Your instructions:
Please give back the listing below word for word and drop any images.

Information:
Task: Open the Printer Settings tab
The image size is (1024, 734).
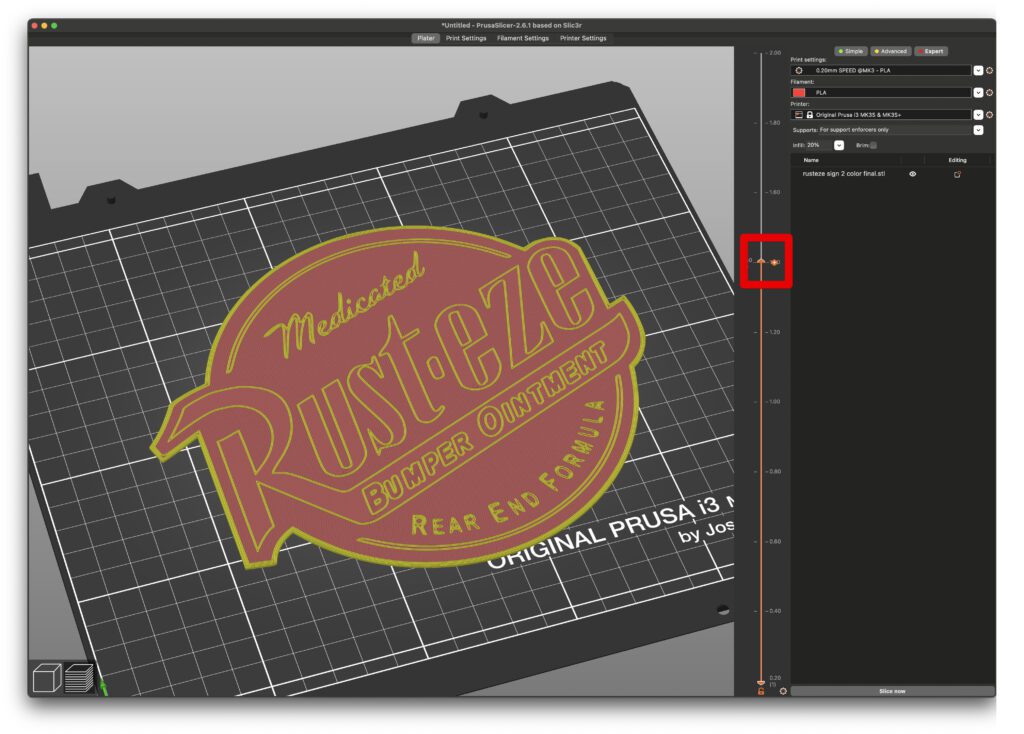Action: tap(584, 38)
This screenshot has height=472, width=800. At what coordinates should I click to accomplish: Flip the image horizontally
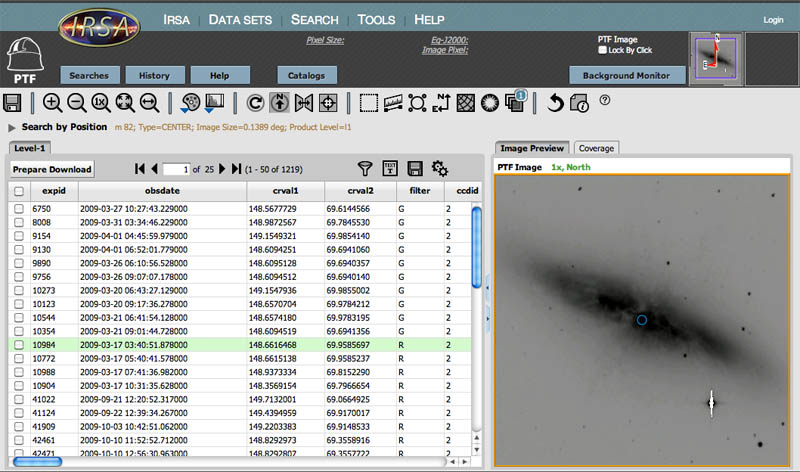tap(302, 102)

Your response:
Task: Open the Printer Settings tab
The image size is (1024, 734).
Action: tap(584, 38)
This screenshot has height=472, width=800. At what coordinates should I click to accomplish: Flip the image horizontally
tap(302, 102)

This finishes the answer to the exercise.